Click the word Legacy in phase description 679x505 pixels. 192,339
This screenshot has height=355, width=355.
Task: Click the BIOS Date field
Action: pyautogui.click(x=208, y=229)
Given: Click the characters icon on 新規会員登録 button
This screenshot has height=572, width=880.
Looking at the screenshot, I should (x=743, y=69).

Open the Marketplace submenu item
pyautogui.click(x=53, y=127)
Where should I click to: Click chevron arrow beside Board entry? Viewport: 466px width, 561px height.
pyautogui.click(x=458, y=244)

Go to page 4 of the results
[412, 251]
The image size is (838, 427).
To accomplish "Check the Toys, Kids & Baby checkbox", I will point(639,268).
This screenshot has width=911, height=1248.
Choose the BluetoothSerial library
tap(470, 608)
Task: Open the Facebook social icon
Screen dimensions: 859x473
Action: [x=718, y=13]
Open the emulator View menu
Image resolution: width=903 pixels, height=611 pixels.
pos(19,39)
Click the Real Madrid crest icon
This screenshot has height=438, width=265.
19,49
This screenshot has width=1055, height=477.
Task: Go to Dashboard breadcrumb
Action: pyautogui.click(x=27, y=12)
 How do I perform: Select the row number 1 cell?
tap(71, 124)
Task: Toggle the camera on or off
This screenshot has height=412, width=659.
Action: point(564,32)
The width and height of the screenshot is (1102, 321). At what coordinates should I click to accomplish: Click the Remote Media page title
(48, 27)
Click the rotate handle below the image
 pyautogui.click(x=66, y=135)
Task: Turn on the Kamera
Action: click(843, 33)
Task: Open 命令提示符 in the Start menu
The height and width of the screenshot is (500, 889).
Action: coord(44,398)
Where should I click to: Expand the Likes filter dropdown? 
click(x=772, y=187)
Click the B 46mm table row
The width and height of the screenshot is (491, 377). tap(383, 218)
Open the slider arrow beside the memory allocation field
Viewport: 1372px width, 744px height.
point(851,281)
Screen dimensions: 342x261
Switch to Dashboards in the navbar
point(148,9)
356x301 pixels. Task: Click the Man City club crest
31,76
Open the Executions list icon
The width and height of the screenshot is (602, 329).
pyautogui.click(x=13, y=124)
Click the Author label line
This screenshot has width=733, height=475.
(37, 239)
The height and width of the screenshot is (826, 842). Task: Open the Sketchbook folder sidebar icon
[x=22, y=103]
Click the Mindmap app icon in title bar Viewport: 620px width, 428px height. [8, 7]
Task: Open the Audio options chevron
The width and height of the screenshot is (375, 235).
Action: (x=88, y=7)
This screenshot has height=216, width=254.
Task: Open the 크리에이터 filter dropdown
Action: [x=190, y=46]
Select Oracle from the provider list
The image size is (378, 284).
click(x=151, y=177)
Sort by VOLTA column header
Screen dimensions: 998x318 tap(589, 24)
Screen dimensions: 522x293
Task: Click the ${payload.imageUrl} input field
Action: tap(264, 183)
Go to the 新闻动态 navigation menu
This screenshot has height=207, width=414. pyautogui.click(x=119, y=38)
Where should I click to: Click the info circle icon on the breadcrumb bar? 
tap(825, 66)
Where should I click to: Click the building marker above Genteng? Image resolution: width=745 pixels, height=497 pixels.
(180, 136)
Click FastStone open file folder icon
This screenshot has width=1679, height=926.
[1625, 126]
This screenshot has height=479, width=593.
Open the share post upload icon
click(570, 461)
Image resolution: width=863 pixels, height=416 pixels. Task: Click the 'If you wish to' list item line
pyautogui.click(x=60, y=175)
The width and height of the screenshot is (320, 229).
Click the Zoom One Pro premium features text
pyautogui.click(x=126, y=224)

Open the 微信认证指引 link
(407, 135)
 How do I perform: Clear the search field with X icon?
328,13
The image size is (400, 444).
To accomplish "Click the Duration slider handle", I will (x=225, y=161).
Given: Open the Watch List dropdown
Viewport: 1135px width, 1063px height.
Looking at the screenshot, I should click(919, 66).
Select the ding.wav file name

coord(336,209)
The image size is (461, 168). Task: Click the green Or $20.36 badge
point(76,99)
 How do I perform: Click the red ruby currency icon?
================================
GOAL OF THE EXERCISE
Write out all of the records word for word.

WORKED SOLUTION
Click the word Legacy in phase description 679x505 pixels. 192,339
This screenshot has height=355, width=355.
Task: Click the BIOS Date field
Action: pyautogui.click(x=208, y=229)
Given: Click the characters icon on 新規会員登録 button
This screenshot has height=572, width=880.
Looking at the screenshot, I should (x=743, y=69).

Open the Marketplace submenu item
pyautogui.click(x=53, y=127)
Where should I click to: Click chevron arrow beside Board entry? Viewport: 466px width, 561px height.
pyautogui.click(x=458, y=244)

Go to page 4 of the results
[412, 251]
The image size is (838, 427).
To accomplish "Check the Toys, Kids & Baby checkbox", I will point(639,268).
This screenshot has width=911, height=1248.
Choose the BluetoothSerial library
tap(470, 608)
Task: Open the Facebook social icon
Screen dimensions: 859x473
Action: [x=718, y=13]
Open the emulator View menu
Image resolution: width=903 pixels, height=611 pixels.
pos(19,39)
Click the Real Madrid crest icon
This screenshot has height=438, width=265.
19,49
This screenshot has width=1055, height=477.
Task: Go to Dashboard breadcrumb
Action: pyautogui.click(x=27, y=12)
 How do I perform: Select the row number 1 cell?
tap(71, 124)
Task: Toggle the camera on or off
This screenshot has height=412, width=659.
Action: point(564,32)
The width and height of the screenshot is (1102, 321). At what coordinates should I click to accomplish: Click the Remote Media page title
(48, 27)
Click the rotate handle below the image
 pyautogui.click(x=66, y=135)
Task: Turn on the Kamera
Action: click(843, 33)
Task: Open 命令提示符 in the Start menu
The height and width of the screenshot is (500, 889).
Action: coord(44,398)
Where should I click to: Expand the Likes filter dropdown? 
click(x=772, y=187)
Click the B 46mm table row
The width and height of the screenshot is (491, 377). tap(383, 218)
Open the slider arrow beside the memory allocation field
Viewport: 1372px width, 744px height.
point(851,281)
Screen dimensions: 342x261
Switch to Dashboards in the navbar
point(148,9)
356x301 pixels. Task: Click the Man City club crest
31,76
Open the Executions list icon
The width and height of the screenshot is (602, 329).
pyautogui.click(x=13, y=124)
Click the Author label line
This screenshot has width=733, height=475.
(37, 239)
The height and width of the screenshot is (826, 842). Task: Open the Sketchbook folder sidebar icon
[x=22, y=103]
Click the Mindmap app icon in title bar Viewport: 620px width, 428px height. [8, 7]
Task: Open the Audio options chevron
The width and height of the screenshot is (375, 235).
Action: (x=88, y=7)
This screenshot has height=216, width=254.
Task: Open the 크리에이터 filter dropdown
Action: [x=190, y=46]
Select Oracle from the provider list
The image size is (378, 284).
click(x=151, y=177)
Sort by VOLTA column header
Screen dimensions: 998x318 tap(589, 24)
Screen dimensions: 522x293
Task: Click the ${payload.imageUrl} input field
Action: tap(264, 183)
Go to the 新闻动态 navigation menu
This screenshot has height=207, width=414. pyautogui.click(x=119, y=38)
Where should I click to: Click the info circle icon on the breadcrumb bar? 
tap(825, 66)
Where should I click to: Click the building marker above Genteng? Image resolution: width=745 pixels, height=497 pixels.
(180, 136)
Click FastStone open file folder icon
This screenshot has width=1679, height=926.
[1625, 126]
This screenshot has height=479, width=593.
Open the share post upload icon
click(570, 461)
Image resolution: width=863 pixels, height=416 pixels. Task: Click the 'If you wish to' list item line
pyautogui.click(x=60, y=175)
The width and height of the screenshot is (320, 229).
Click the Zoom One Pro premium features text
pyautogui.click(x=126, y=224)

Open the 微信认证指引 link
(407, 135)
 How do I perform: Clear the search field with X icon?
328,13
The image size is (400, 444).
To accomplish "Click the Duration slider handle", I will (x=225, y=161).
Given: Open the Watch List dropdown
Viewport: 1135px width, 1063px height.
Looking at the screenshot, I should click(919, 66).
Select the ding.wav file name

coord(336,209)
The image size is (461, 168). Task: Click the green Or $20.36 badge
point(76,99)
 How do I perform: Click the red ruby currency icon?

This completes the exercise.